PROCESSO A NAPOLI, MAFIA SUI TRAPORTI: MOF DI FONDI RICONOSCIUTO PARTE LESA

*Il Mercato Ortofrutticolo di Fondi*

Nell’ambito dell’ “Operazione SUD PONTINO”, questa mattina, il Giudice Antonio Cairo ha pronunciato la sentenza con la quale condanna gli imputati, riconosce parte lesa la MOF SpA (costituitasi parte civile) e la ammette al risarcimento dei danni.

Come noto la questione si pose a seguito dei fatti di cronaca accaduti nella primavera 2010 nell’ambito di quella che fu denominata operazione “sud Pontino” in cui le forze dell’ordine sgominarono alcuni clan camorristici che gestivano i trasporti dell’ortofrutta ed erano dediti ad attività illecite.

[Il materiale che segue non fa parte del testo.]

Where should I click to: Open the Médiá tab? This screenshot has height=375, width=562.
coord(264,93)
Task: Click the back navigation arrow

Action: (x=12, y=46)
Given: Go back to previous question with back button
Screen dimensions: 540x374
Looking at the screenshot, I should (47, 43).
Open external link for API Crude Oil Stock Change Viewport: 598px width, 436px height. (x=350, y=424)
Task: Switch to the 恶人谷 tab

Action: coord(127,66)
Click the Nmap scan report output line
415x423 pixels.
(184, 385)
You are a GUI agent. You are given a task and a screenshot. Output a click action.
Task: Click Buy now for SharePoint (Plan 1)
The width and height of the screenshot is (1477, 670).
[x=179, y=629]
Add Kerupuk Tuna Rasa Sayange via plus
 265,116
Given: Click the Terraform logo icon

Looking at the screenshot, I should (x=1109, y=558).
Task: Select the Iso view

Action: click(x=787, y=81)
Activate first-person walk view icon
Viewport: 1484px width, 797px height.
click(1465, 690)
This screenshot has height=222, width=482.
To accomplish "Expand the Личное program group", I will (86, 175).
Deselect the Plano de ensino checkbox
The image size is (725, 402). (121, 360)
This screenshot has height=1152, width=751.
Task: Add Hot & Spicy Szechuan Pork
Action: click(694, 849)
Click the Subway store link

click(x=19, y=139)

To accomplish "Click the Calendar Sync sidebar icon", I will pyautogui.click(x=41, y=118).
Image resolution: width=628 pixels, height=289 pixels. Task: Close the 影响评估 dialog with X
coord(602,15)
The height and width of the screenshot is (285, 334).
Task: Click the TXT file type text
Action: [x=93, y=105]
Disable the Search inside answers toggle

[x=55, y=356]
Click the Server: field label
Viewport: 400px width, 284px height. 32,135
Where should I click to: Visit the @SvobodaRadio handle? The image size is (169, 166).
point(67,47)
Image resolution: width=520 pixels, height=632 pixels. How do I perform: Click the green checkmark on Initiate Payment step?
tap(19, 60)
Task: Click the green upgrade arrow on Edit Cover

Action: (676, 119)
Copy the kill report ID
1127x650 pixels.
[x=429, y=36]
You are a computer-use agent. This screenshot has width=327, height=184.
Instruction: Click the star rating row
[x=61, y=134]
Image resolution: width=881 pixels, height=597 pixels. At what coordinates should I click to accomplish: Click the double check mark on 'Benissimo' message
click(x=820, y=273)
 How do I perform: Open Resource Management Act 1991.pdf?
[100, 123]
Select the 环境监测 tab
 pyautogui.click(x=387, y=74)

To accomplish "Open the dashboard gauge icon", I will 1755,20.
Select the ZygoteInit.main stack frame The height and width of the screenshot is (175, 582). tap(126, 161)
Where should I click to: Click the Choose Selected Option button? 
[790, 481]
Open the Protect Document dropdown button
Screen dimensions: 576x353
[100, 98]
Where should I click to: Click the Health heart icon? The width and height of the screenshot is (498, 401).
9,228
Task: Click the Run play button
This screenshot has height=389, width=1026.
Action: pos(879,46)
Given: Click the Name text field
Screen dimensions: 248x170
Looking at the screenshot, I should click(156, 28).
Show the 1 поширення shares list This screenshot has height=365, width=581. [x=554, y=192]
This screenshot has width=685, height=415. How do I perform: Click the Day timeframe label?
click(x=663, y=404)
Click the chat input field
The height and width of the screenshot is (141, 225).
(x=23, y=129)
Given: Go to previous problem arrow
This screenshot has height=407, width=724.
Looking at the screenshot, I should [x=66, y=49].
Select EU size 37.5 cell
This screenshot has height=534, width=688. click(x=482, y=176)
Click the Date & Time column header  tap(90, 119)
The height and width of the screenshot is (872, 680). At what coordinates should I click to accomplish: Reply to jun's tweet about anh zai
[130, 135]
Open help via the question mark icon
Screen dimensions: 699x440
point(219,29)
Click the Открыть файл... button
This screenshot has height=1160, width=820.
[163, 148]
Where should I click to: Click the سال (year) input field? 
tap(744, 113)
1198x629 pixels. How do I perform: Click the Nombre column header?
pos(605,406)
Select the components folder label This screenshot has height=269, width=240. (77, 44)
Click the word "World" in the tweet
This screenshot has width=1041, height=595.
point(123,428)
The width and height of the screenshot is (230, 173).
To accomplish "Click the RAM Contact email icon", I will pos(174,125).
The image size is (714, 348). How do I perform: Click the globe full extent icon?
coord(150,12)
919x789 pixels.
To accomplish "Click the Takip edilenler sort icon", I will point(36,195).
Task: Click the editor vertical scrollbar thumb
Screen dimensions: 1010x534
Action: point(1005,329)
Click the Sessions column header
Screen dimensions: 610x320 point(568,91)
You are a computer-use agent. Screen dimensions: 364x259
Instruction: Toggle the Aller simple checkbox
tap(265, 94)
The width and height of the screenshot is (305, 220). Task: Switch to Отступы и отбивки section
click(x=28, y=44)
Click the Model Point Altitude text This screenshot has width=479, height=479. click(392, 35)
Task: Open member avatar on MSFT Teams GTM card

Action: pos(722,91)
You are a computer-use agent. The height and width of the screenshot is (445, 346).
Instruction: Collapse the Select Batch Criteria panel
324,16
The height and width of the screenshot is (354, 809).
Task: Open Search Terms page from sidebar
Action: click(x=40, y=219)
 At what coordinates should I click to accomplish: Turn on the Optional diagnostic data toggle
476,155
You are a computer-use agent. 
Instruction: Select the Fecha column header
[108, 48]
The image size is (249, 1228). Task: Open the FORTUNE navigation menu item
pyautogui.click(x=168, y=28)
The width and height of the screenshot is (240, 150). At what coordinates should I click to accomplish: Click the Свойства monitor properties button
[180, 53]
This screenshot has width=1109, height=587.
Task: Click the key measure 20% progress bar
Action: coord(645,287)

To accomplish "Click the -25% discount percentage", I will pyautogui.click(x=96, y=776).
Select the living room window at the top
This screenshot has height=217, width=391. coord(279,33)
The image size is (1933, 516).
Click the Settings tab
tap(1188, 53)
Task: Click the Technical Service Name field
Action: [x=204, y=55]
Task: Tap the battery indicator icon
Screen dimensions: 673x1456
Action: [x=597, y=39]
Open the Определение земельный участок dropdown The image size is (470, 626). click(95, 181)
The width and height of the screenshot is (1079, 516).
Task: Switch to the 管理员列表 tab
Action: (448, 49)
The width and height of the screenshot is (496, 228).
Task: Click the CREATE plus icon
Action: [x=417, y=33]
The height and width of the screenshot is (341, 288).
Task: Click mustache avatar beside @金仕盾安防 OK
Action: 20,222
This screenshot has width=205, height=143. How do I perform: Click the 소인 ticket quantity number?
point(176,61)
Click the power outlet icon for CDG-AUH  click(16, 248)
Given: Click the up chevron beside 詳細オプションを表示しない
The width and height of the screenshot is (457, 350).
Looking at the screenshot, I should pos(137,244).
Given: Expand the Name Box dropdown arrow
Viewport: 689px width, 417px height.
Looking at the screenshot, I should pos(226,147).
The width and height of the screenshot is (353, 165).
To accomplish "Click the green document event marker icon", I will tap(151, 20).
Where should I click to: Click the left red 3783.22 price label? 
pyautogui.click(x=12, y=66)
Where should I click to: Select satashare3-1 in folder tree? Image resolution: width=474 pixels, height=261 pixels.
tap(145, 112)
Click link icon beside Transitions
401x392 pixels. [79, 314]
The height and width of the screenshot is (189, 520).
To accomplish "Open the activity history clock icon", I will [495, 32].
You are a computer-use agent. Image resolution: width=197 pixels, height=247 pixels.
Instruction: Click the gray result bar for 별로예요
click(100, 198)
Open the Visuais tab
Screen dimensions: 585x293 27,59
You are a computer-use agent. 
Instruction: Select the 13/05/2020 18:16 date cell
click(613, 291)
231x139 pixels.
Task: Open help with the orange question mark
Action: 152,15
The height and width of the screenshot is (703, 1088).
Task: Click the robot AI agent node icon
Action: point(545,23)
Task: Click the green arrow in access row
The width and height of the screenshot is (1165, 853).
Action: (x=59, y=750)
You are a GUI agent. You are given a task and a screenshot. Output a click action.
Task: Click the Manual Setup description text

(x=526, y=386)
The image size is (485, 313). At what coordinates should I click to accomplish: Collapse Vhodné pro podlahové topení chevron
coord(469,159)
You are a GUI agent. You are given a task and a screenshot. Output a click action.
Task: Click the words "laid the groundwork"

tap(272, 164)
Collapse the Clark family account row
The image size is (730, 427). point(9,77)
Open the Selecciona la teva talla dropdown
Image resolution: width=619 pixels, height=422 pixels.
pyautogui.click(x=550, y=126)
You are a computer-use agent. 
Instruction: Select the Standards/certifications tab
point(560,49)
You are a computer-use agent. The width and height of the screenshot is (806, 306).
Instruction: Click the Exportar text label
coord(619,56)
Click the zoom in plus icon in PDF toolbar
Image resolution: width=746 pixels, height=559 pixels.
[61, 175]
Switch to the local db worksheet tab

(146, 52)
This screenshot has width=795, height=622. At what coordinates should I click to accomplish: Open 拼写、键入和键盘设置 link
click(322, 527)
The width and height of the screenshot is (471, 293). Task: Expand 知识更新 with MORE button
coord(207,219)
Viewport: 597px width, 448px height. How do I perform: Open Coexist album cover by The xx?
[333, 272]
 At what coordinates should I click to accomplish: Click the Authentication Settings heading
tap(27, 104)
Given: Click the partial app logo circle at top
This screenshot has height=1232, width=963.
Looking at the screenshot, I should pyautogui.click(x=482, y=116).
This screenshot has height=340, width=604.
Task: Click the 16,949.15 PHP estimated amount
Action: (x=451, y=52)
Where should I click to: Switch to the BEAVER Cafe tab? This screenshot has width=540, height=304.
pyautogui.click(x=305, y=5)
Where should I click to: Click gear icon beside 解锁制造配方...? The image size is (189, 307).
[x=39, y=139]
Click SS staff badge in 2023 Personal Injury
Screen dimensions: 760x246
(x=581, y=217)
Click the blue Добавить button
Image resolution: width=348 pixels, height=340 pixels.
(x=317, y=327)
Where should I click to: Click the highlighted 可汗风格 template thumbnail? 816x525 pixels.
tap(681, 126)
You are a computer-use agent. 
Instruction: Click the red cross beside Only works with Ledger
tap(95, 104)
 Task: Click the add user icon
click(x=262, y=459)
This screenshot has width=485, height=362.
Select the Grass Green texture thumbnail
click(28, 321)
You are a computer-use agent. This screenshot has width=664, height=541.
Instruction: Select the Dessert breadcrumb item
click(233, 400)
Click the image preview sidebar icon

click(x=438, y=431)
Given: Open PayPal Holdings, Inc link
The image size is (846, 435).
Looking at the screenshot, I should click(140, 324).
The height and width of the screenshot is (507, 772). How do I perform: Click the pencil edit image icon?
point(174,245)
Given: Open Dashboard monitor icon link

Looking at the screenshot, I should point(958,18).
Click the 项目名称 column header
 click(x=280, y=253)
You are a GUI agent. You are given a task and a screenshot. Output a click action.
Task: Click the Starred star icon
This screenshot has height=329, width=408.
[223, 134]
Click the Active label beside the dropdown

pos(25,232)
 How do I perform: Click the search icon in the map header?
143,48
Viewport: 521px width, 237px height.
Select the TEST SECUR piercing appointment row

In quell’occasione il MOF, vittima di un ingiustificato ciclone mediatico con ampio risalto a livello nazionale ed internazionale, decise la costituzione di parte civile che venne poi sottoscritta non solo dalla gran parte delle aziende ortofrutticole del comprensorio e dalle aziende dell’indotto ma anche dalle associazioni di categoria quali Assomercati e Coldiretti e dall’associazione nazionale degli operatori dei mercati italiani Fedagro Mercati.
La sentenza di oggi, dunque, che condanna gli imputati a pene detentive che vanno da due a quattordici anni, ha finalmente  riconosciuto a pieno le motivazioni addotte in sede dibattimentale da parte del consulente legale della MOF SPA Avv.  Luigi Antonio Paolo Panella, del Foro di Roma, sui gravissimi danni all’immagine ed al prestigio dell’intero “Sistema MOF” inteso nella sua accezione più ampia quale modello imprenditoriale unanimemente riconosciuto di livello internazionale, oltre ai rilevanti danni economici subiti dagli operatori che onestamente svolgono la loro attività nel rigoroso rispetto delle leggi.

L’Amministratore Delegato del MOF – Enzo Addessi – esprime piena soddisfazione per il gratificante riconoscimento che, per la prima volta, con la Sentenza del Tribunale di Napoli, la magistratura ha voluto dare al MOF quale parte lesa, a testimonianza che isolati fenomeni criminali o tentativi di infiltrazione malavitosa, non possono e non debbono essere generalizzati a danno di un sistema imprenditoriale onesto e laborioso che rappresenta nel panorama agroalimentare internazionale un modello di assoluta eccellenza.